À l'approche du deuxième anniversaire des manifestations de 2024, la police kenyane a déployé un important dispositif de sécurité à Nairobi, bloquant plusieurs axes routiers majeurs de la capitale. Les autorités cherchent ainsi à prévenir tout rassemblement susceptible de dégénérer, alors que des organisations de la société civile appellent à descendre dans la rue pour marquer la date.
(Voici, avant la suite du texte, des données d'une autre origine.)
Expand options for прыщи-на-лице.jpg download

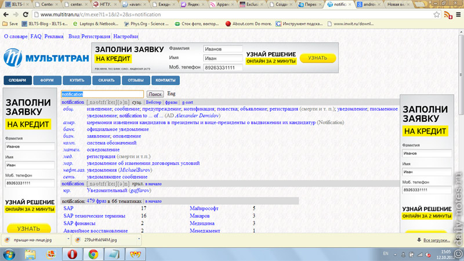pos(68,239)
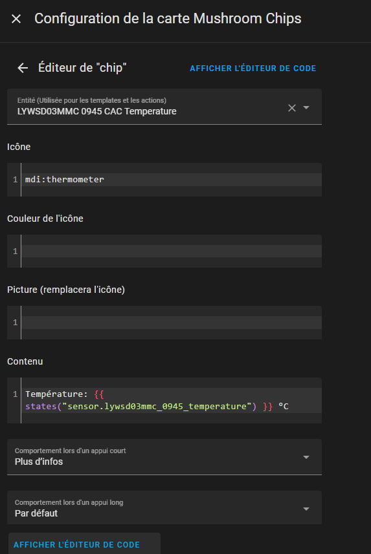Click the sensor.lywsd03mmc_0945_temperature string
Screen dimensions: 371x554
(157, 407)
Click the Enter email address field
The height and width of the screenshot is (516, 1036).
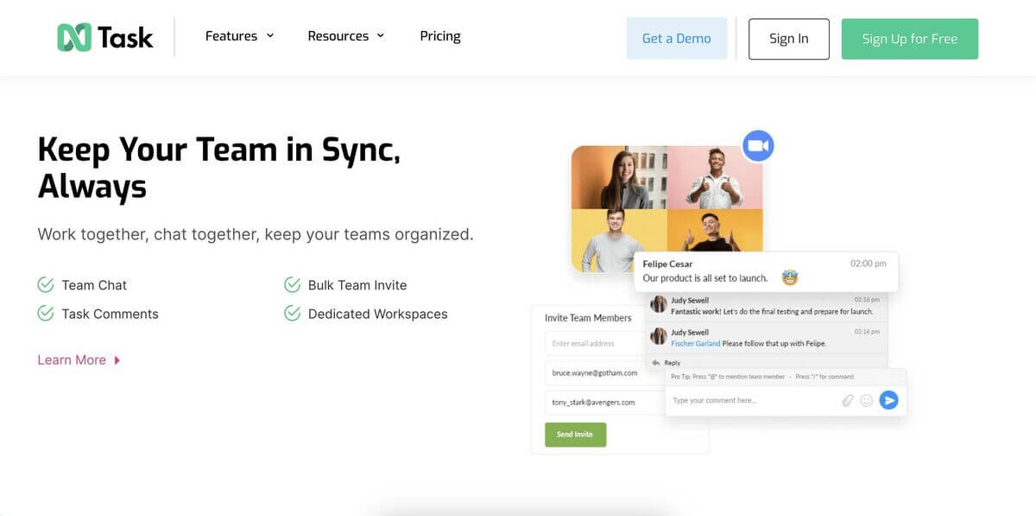pyautogui.click(x=592, y=344)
Le 25 juin 2024, des milliers de Kenyans avaient protesté contre l'adoption de la loi de finances, qui prévoyait des hausses d'impôts controversées. La répression alors menée par les forces de l'ordre avait tourné au drame : plus de 60 personnes avaient perdu la vie et des centaines avaient été blessées. Ce bilan avait suscité une vive indignation nationale et internationale, et la loi avait finalement été retirée sous la pression populaire.

Deux ans plus tard, les souvenirs de cette journée sanglante restent vifs. Des groupes de défense des droits humains et des collectifs citoyens ont annoncé des actions commémoratives, notamment à Nairobi, pour rendre hommage aux victimes et réclamer des comptes. Mais la perspective de nouvelles violences inquiète. La police, qui affirme vouloir maintenir l'ordre public, a justifié le bouclage de plusieurs quartiers par la nécessité d'éviter des troubles. Des patrouilles renforcées sont visibles dans les zones stratégiques de la capitale.
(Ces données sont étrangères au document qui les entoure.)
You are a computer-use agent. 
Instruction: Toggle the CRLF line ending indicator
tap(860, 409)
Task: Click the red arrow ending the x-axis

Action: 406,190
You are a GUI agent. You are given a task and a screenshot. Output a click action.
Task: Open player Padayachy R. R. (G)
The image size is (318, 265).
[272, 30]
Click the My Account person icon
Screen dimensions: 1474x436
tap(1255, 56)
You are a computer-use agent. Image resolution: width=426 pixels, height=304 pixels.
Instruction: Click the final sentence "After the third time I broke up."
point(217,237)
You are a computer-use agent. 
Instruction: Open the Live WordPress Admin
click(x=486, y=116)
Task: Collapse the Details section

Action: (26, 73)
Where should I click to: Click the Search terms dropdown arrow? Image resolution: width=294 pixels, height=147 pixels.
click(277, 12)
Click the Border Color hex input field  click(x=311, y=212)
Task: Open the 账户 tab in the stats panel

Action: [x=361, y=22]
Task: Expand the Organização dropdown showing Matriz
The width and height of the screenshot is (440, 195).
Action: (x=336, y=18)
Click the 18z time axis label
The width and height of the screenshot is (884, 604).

Un climat de défiance persistante

Cette démonstration de force intervient dans un contexte où les violences policières sont devenues récurrentes au Kenya. De nombreux observateurs estiment que l'État n'a pas suffisamment réformé ses méthodes d'intervention depuis les événements de 2024. Les appels à une enquête indépendante sur la répression de l'époque n'ont pas abouti à des poursuites significatives contre les responsables présumés.
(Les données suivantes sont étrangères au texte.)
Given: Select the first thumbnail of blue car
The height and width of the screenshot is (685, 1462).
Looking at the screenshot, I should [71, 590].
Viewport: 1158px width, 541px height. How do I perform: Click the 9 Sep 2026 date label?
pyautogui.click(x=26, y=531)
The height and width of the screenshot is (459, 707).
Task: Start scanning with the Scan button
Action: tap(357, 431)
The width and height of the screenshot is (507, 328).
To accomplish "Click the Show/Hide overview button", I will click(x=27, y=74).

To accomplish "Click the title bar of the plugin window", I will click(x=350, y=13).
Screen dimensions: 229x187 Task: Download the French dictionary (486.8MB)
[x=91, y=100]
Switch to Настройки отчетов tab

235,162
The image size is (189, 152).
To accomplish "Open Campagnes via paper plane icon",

Des associations craignent que la réponse des autorités à l'occasion de cet anniversaire ne soit aussi disproportionnée qu'il y a deux ans. « Nous voulons un hommage pacifique, mais nous savons que la police peut réagir avec une force excessive », déclare un porte-parole d'une coalition citoyenne, qui préfère garder l'anonymat par crainte de représailles.

De son côté, le gouvernement kényan n'a pas fait de déclaration officielle sur les mesures de sécurité prises. Mais plusieurs responsables locaux ont appelé au calme, exhortant les manifestants à respecter la loi et à éviter les affrontements.

Un traumatisme toujours présent

Au-delà de Nairobi, d'autres villes du pays pourraient être le théâtre de rassemblements. La loi de finances de 2024 reste un symbole de la défiance d'une partie de la population envers les politiques économiques du président William Ruto. Si le texte a été abrogé, le malaise social persiste, alimenté par le coût de la vie élevé et le chômage des jeunes.

Les familles des victimes attendent toujours des réponses. « Mon fils a été tué par une balle perdue ce jour-là. Je veux juste que justice soit faite », confie une mère, dont le témoignage illustre la douleur encore vive. Pour beaucoup, l'anniversaire est l'occasion de rappeler que les promesses de réforme n'ont pas été tenues.

L'attention internationale est également tournée vers le Kenya. Des organisations de défense des droits humains ont exhorté les autorités à garantir le droit de manifester pacifiquement et à éviter tout usage excessif de la force. La journée du 25 juin 2026 sera scrutée de près, tant pour la mémoire des disparus que pour l'état de la démocratie kényane.